Posted on Mar 12th, 2007 by Stella Luna : Incandescent Stella Luna

Who do you go to when you need confirmation of your existence?
Who do you ask when the night is at its darkest?
Who do you turn to when the questions piled high have no answers that you can concieve, no solution that you can assertain?
Who is your stronghold?

I recieved a call tonight.

My best friend wracked with guilt that he could not change the universe to fit his beauty.

Im torn. 

Blessed by the gift he has given me.  Broken by the heart that is his broken.

I am.  His answer to these questions is me.  The greatest gift ever given to me is his trust:  His absolute trust that I have some answer that calms his soul in this: his darkest hour before the dawn.  Loved while his shattered pieces remain scattered among the universe of contradiction and paradox.

The more that I reread all the entries of this blog, the more I see a pattern...the premonition-the buildup, the fall...each proceeding the next-signs at the impending hope-the impending doom...Its amazing.  Its calming....Understanding that if I can read the signs correctly, the outcome-the next action-the next happenstance, is nothing more than a reaction to the current event-predictable.  That I would be built to my highest hieghts, when those I love dearest fall to a destruction-that I would fall to my lowest points, after those who love me have been fortified...

What greater argument for the existance of God/Love/Higher Power/Universal Intent can there be than that?  That we are created, and going through things to effect eachother, and to drive LIFE higher and higher to enlightenment and peace?  What greater conviction can there be, then that those I hold dearest need me when I am at my greatest, and I need them when they are at their greatest-with the truth sustaining throughout that we NEED eachother at all times. 

We need eachother because we love eachother.  How much simpler can it get?  How much more convincing do you need?

Who is yours?

I am here, if you need.  To love.

Access_public Access: Public 6 Comments Print views (233)  
Teenie~Dakini : ~.~  I have my moments  ~.~
about 16 hours later
Teenie~Dakini said

Stella Luna, Gorgeous!…. i am stunned and buoyed by your expose on love which I have <chuckle in delight>  experienced as well.  The dance (or “lifeguarding”) of inter-connectedness…. divine indeed ;-)  Big love back to you!

→ **DATASET ROWS**:

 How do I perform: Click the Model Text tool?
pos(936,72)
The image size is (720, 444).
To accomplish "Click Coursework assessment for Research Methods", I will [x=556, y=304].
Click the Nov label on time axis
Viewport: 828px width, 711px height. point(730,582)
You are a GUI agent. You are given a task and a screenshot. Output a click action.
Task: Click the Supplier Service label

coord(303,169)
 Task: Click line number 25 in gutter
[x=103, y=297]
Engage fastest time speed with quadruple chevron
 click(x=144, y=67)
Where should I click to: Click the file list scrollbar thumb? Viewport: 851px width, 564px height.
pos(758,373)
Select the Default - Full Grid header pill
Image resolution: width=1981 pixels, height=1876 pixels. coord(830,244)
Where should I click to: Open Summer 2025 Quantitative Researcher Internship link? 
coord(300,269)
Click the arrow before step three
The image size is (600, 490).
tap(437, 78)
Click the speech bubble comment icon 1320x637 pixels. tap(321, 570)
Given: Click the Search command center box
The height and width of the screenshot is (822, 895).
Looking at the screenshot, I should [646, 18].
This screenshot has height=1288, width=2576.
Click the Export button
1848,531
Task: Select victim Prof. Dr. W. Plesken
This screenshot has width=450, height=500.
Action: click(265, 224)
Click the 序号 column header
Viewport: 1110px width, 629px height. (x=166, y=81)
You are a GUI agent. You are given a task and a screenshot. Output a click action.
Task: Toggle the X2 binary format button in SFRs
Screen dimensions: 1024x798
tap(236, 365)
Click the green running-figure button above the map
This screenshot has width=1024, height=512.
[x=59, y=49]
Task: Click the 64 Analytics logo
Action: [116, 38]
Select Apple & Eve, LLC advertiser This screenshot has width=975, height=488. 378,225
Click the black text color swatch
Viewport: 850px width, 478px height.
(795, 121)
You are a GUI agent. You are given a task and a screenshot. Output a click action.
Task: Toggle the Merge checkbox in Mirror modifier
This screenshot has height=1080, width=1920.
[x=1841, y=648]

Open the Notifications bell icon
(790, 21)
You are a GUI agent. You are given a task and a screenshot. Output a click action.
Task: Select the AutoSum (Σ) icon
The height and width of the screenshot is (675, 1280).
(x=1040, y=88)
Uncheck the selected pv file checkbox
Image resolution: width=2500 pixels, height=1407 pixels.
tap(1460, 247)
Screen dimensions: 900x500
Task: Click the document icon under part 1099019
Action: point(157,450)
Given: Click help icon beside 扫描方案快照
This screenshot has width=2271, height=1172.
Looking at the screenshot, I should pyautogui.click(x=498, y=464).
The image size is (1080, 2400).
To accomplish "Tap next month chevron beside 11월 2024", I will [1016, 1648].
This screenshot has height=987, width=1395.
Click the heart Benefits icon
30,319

→ **TASKS TO COMPLETE**:
1 - In the blog post about love and trust, change "stronghold" to "anchor" and give the passage from "Who do you turn" up to and including "a call tonight.".
2 - According to the blog post about love and trust, who called the writer that night?
3 - Pick up the blog post page about love and trust after its last line and keep writing.

→ **IN RESPONSE**:
1 -
Who do you turn to when the questions piled high have no answers that you can concieve, no solution that you can assertain?
Who is your anchor?

I recieved a call tonight.

2 - The writer's best friend.

3 -
nicole : emerging warrior
1 day later
nicole said

What a sweet and tender way to see our connectedness. I love it. It helps me to accept that I am sometimes in the “needing support” role and other times in the “support” role. And its all for the highest good of all- for the journey to enlightenment! Love it! Thanks Erika!
Love,
Nicole

Sara : burn to shine
1 day later
Sara said

I go to myself - I am my own stronghold.  Very rarely will I turn to others in a dark moment as its been my experience that others will often choose that moment to take advantage of perceived weakness.  And on a less cynical note, I find that my self-reliance gives me a strength and determination that most people can't parallel.

Stella Luna : Incandescent
1 day later
Stella Luna said

Is it that most people cannot parallel it, or that you decide not to trust anyone to?  I think you will find that when you let people in, they let you in…But then again, it is very nice to be like the rock-impenatrable, and unbreakable-no one has any power over you then. 

I am sorry that you have met those who take advantage of you in weakness.  I know I have met those who exploited my weaknesses too-that as a result I decide not to let anyone else in-to be like a rock-to let the scar heal stronger than before, to make my skin impenitrable.  But now, it makes me realize that I just need to be more careful about who I choose to trust.  I need to be more picky, and test their intention more, before they get a chance to get in.  The past has made me realize that not everyone I come in contact with will connect with me, and arent meant to connect with me-a hard lesson to learn when I believe so much in interconnectedness.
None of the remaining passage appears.